The title of this post was the search term someone used to find their way to this blog - yes, occasionally I check the traffic sources - and it struck me as a good topic for a post.

The first answer that struck me was: Because so many good novels get rejected by readers.

Agents are readers too. Readers first and foremost, hopefully - usually people who work in the publishing industry start out as passionate readers. Quite often we're rejecting good novels because they're just not novels that we want to read. It doesn't mean they're not good. It means they're not good for us. The person who used this search term has no doubt gone to a bookshop more than once and ignored the hundreds - thousands - of very good novels because he or she only wanted one good novel. Only had time to read one good novel right then.

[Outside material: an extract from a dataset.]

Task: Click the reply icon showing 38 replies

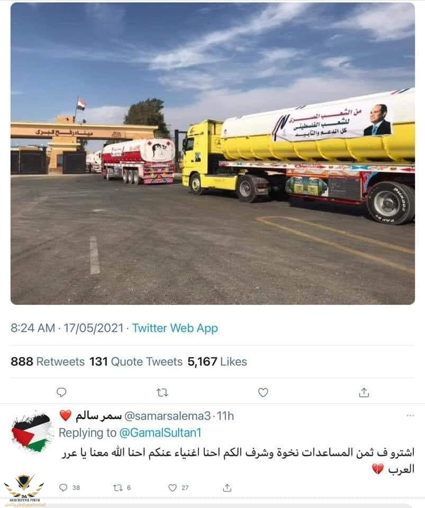Action: (70, 487)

I reject good novels. I have to: I simply can't take on all the good novel manuscripts I read because (a) I can't physically manage that many authors and (b) I can't place that many good novels with Australian publishers, who are also limited in how many good novels they can publish.

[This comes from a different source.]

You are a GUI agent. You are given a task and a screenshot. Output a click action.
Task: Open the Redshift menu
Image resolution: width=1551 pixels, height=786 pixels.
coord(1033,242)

And that's as much as I've come up with on this particular matter. Now I have to get back to cramming things in to make up for the amount of time the Sydney Writers' Festival will consume next week ...

3 comments:

nigelfeatherstone said...

Interesting post.

Sometimes I think what's most important about this topic is not why a novel gets rejected, but HOW.

Too often agents and publishers use form letters, and these letters are filled with cliched and banal comments about the GFC impacting the ability of publishers to take risks. This may well be true, but more often than not it hides a key fact: the agent or publisher simply didn't like the manuscript. They should treat writers as mature professionals; the vast majority of writers can take criticism.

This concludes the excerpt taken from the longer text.